**Task:** From the line with "1424x689 pixels. At" through the final line below, restate each line word for word and return nothing else.

(Dataset entries)
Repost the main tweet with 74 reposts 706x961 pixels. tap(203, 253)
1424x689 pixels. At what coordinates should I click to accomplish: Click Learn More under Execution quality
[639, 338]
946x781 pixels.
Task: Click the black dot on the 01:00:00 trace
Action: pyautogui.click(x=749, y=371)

**Answer to the problem:**
1424x689 pixels. At what coordinates should I click to accomplish: Click Learn More under Execution quality
[639, 338]
946x781 pixels.
Task: Click the black dot on the 01:00:00 trace
Action: pyautogui.click(x=749, y=371)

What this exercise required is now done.